AGL Energy shares soar on bumper earnings and dividends, tightens guidance
Stalling electricity prices and soft forward curves (expected prices) have acted as a substantial drag on AGL Energy (ASX: AGL) shares, which have slumped around 35% since August 2023.
A forward curve represents the expected prices for electricity delivery at different points in the future and the rationale is pretty simple: Weaker future prices translate into lower earnings expectations in FY25 and particularly FY26, which has less hedging.
Today's first-half FY24 result has come out with better-than-expected earnings and dividends as well as a tightened full-year guidance towards the upper end of previous expectations.
First-half at a glance
- Underlying EBITDA of $1,074 million, up 78% year-on-year and above $961.5 million consensus (11.3% beat)
- Underlying net profit after tax of $399 million, up 359% and above $320 million consensus (13% beat)
- Interim dividend of 26 cents per share, based on a targeted 50% payout ratio of underlying net profit and above Macquarie estimates of 24 cents
- Full-year EBITDA guidance tightened to $2,025-2,175 million from the previous $1,875-2,175 million and above Macquarie estimates of $1,875-1,969 million (9.2% beat at midpoint)
- Full-year net profit after tax guidance tightened to $680-780 million from previous $580-780 million and above Macquarie estimates of $637 million (14.6% beat at midpoint)
The company said the narrowing of its FY24 guidance reflects the following drivers:
- Strong first half performance
- Impact of higher wholesale electricity pricing from prior periods, reflected in pricing outcomes and reset through contract positions
- Improved plant availability and flexibility of the asset fleet, including the commencement of operations of the Torrens Island and Broken Hill batteries
- The above points is expected to be partially offset by higher operating costs driven by inflation, variable customer costs and other investments.
AGL held a conference call to discuss the result at 11:00 am AEDT on Thursday.
A strong open
AGL shares opened 13.0% higher to $9.02, the gains eased to around 9.7% by 10:30 am AEDT and its currently trading back towards session highs.
Macquarie's thesis
The latest Macquarie note we have dates back to 1 February 2024. The analysts retained a Neutral rating with a $9.30 (from $10.89) target price.

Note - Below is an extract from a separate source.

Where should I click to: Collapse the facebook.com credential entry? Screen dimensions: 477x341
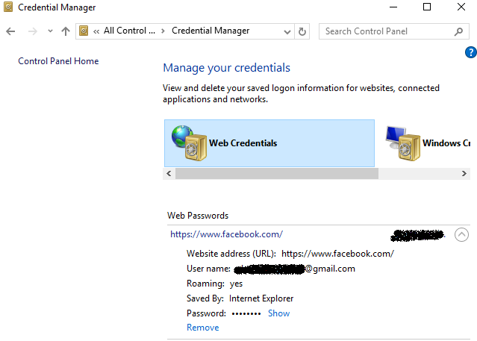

"Forward curves since December have not improved with the summer surge not emerging. We anticipate this will limit trading opportunities in FY24 around additional unhedged base load power and the renewable portfolio," the analysts said.
"Without electricity prices rallying to long-term averages, AGL's earnings growth is negative through to FY26. Yield will provide some support in FY24 at current prices. Risk is government intervention keeps markets in over-supply."
The analysts expect FY25 net profit to fall to $479.8 million or a 34% drop compared to today's FY24 guidance (midpoint).
It's worth noting that this forecast will likely be revised given the stronger-than-expected result. But this should provide some perspective on why AGL shares have dwindled over the past six months.
This article first appeared on Market Index.